“Our relationship with our customers across the country would be severely damaged if this bill passes and we stay,” founder and CEO Richard Fitzgerald said in a press release. “We’ve already heard word of potential boycotts if that happens. [Legislators] really need to understand that our customer base is as passionate about freedoms as we are, and staying here if this bill passes would cripple the company. Make no doubt about it. We have no choice, and would be forced to leave in order to save the business.”
The company has also taken the message to print, buying a full-page ad in Sunday’s Denver Post, where it outlined what is at stake. Magpul directly employs 200 people and supports another 400 jobs in its supply chain. The company estimates that it contributes $85 million to Colorado’s economy.
Fitzpatrick, a former U.S. Marine, ran the company out of his basement when he founded it 10 years ago. Its customers include American and allied militaries, law enforcement agencies, sporting goods stores and private citizens.
Representatives from Magpul did not return messages Monday.
If social media comments are any indication, Magpul is winning where it counts with its customers — on the PR front. Comments are overwhelmingly in support of the decision, with many people suggesting places to relocate. There’s even a Facebook page called “Utah wants Magpul.”
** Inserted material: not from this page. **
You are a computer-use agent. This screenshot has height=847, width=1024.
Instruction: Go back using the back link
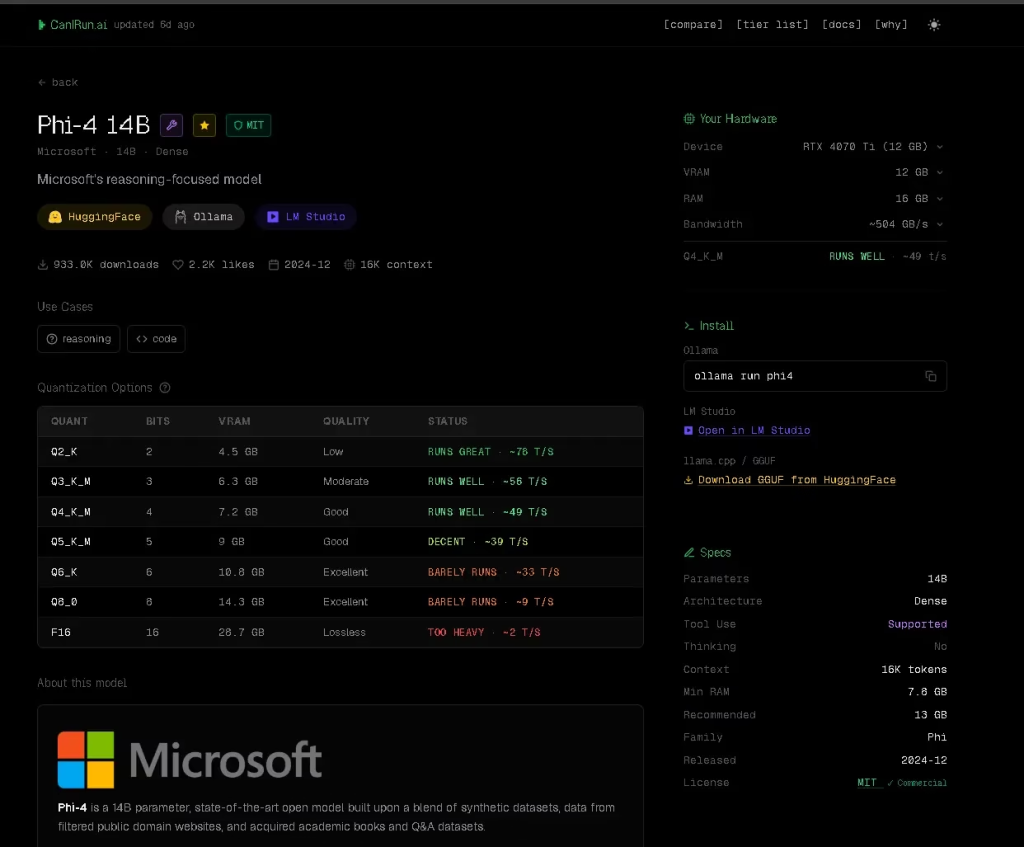tap(58, 82)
Brandon Marshall, a program manager with the Wyoming Business Council said news that such a big company is looking to relocate has economic development managers in neighboring states salivating at the opportunity.
“I’m sure every state in the union has contacted them,” he said. As a business friendly state with a special affinity for gun rights, Wyoming “would be crazy not to be having those conversations,” he said.
Magpul’s threat to pull up stakes is a relatively new wrinkle in the gun debate here, first becoming public last week when the judiciary committee took testimony on the bill banning high-capacity magazines.
Democrats hold a slimmer majority in the Senate than in the House; Republican need only three Democratic defections to kill it.
But Republican Sen. Greg Brophy thinks that even the threat of losing jobs won’t be enough to sway Democrats.
“You would think it would be a really important component in the debate,” he said, “but these Democrats are extreme and I anticipate that they will line up and vote to run this business out of the state of Colorado.”